Problem description - Beginning at the line that contains "Screen dimensions: 547x308", output each line exactly through the end of the records, and drop any pictures.

Input data -
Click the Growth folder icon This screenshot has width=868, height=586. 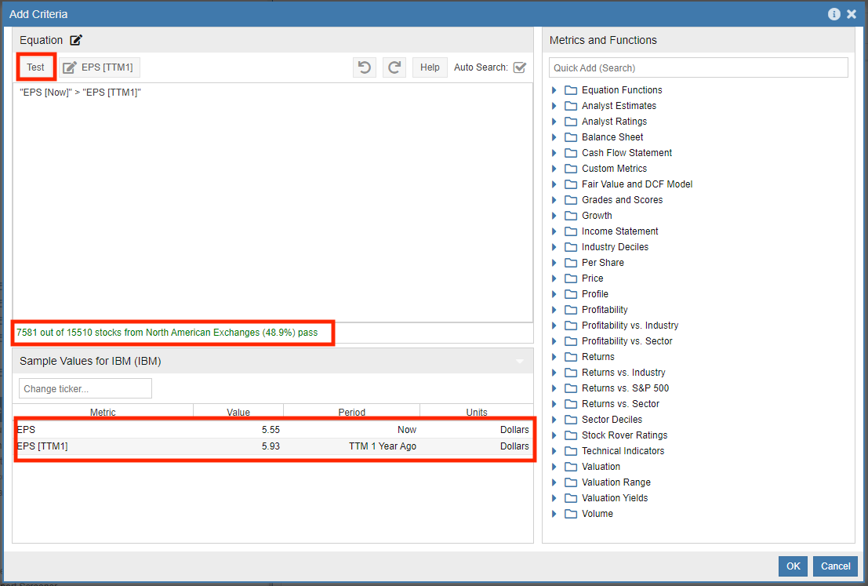coord(571,216)
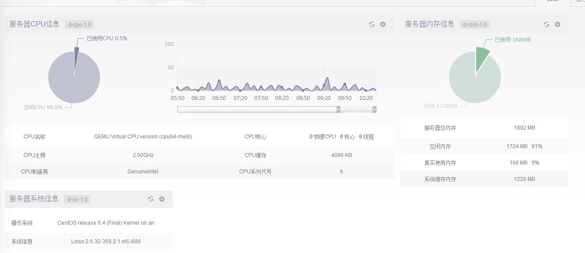The height and width of the screenshot is (253, 585).
Task: Click the CPU usage peak near 06:50
Action: click(x=219, y=81)
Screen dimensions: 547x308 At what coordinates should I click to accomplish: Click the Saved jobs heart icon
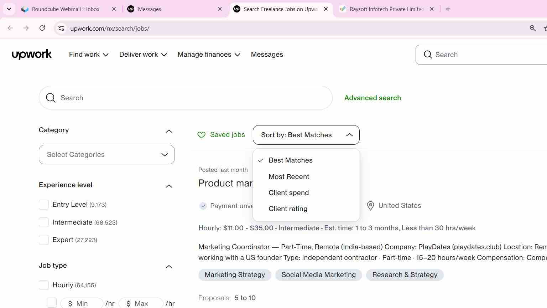[x=202, y=135]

The answer -
Screen dimensions: 547x308 At what coordinates should I click to accomplish: Click the Saved jobs heart icon
[x=202, y=135]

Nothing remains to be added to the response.